> [Exercise]:
Without the pictures, set down exactly the lines from the one that contains "This screenshot has height=654, width=1568." to the end of the entries, both included, and nothing besides.
● ● ● ● ● ● ●
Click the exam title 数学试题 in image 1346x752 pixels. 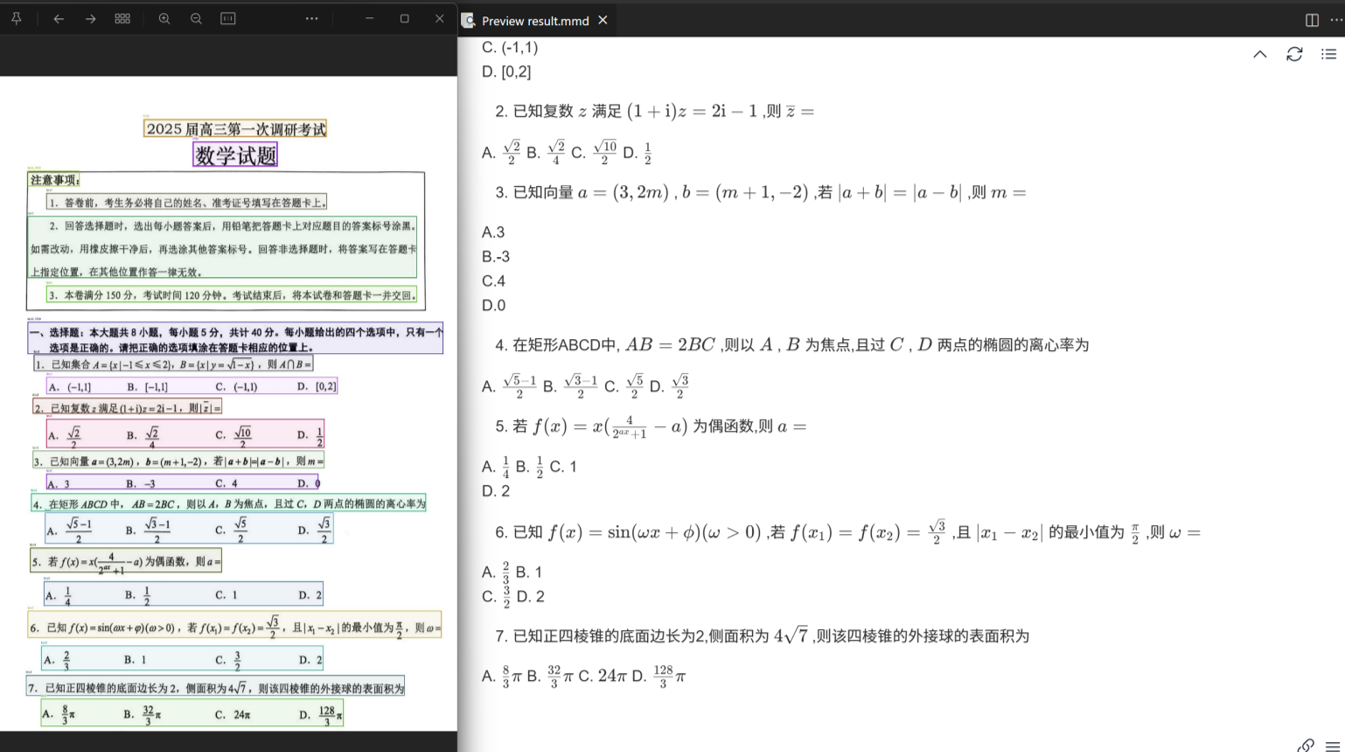tap(235, 155)
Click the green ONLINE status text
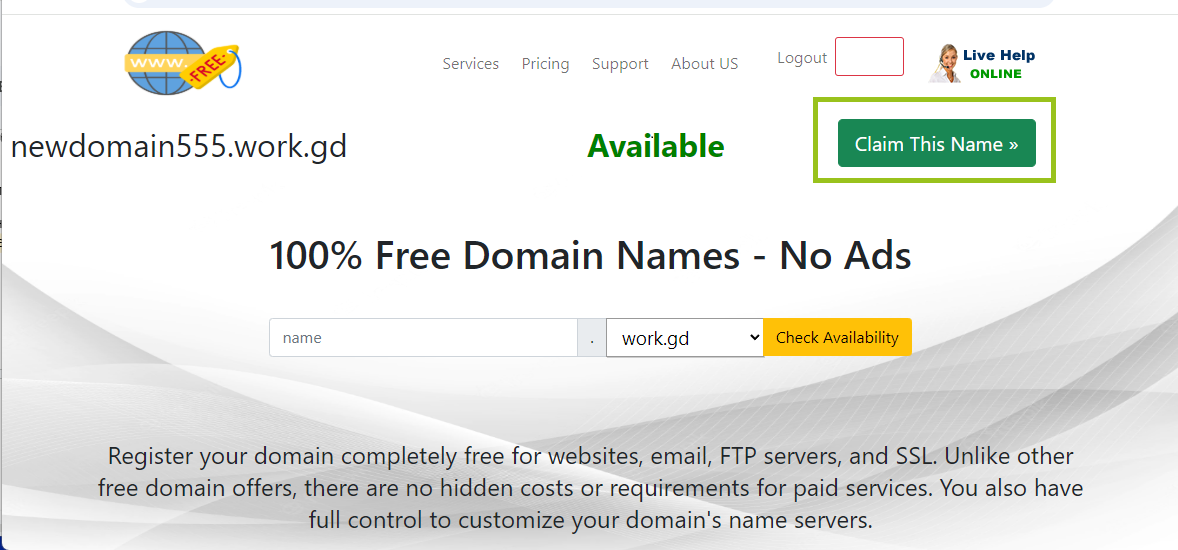The image size is (1178, 550). [995, 74]

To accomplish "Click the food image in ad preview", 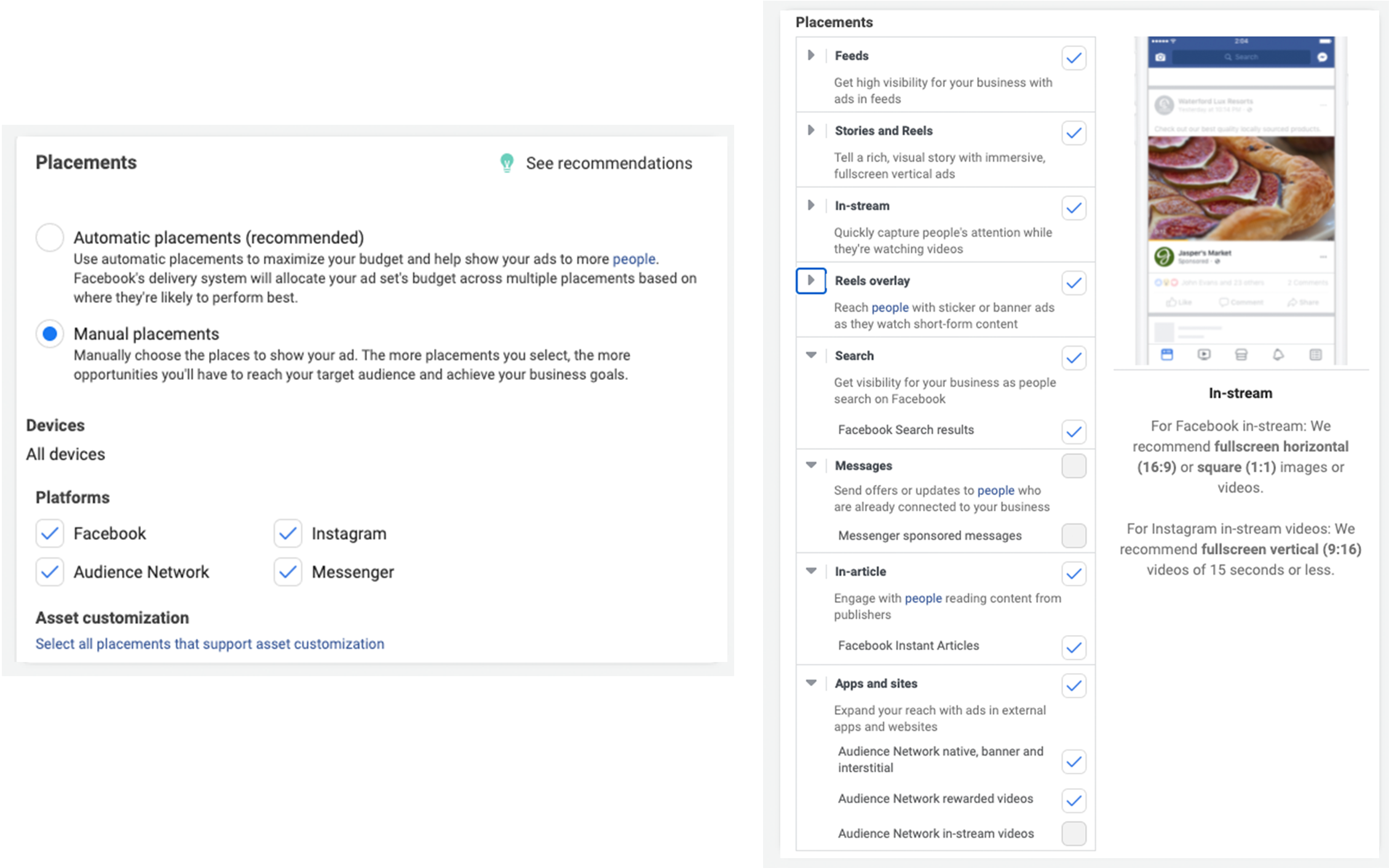I will tap(1241, 188).
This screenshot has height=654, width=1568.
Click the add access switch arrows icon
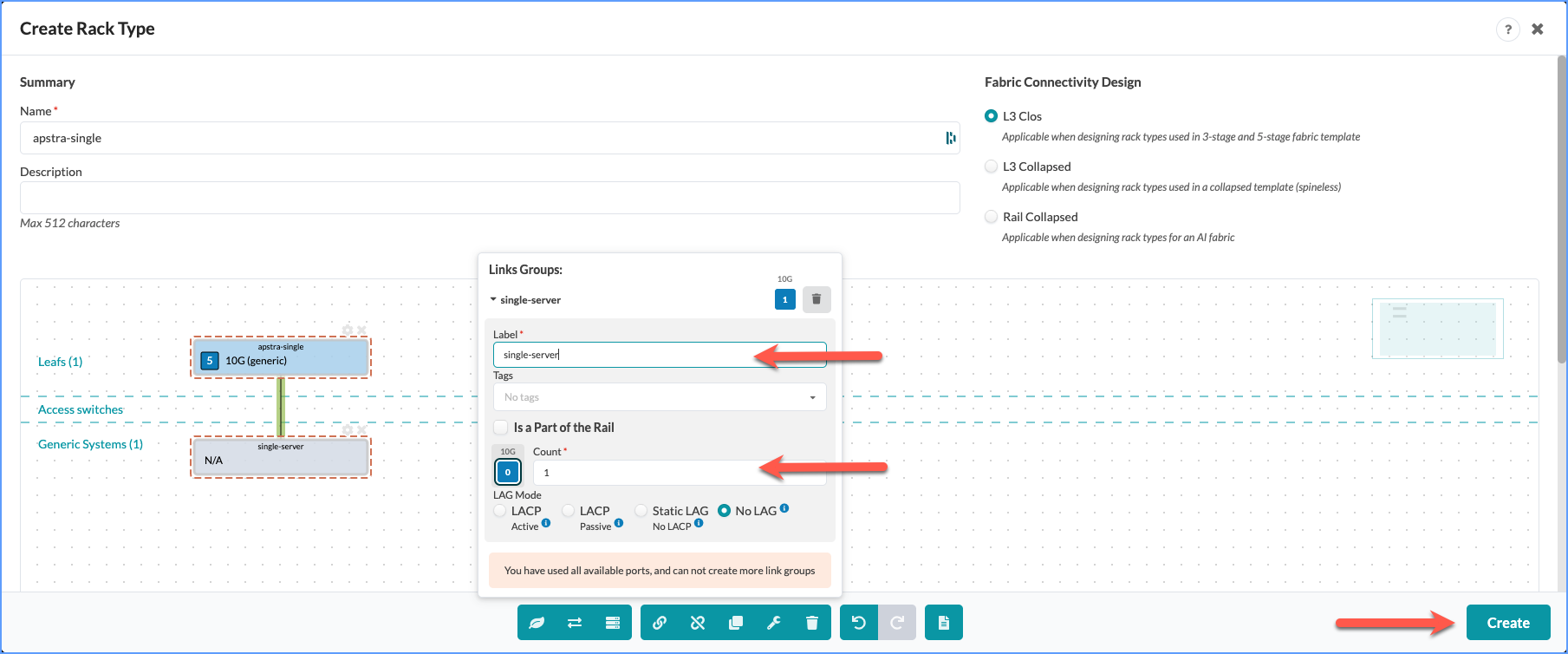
● ● ● ● ● ● ●
> [Exercise output]:
This screenshot has height=654, width=1568.
Click the add access switch arrows icon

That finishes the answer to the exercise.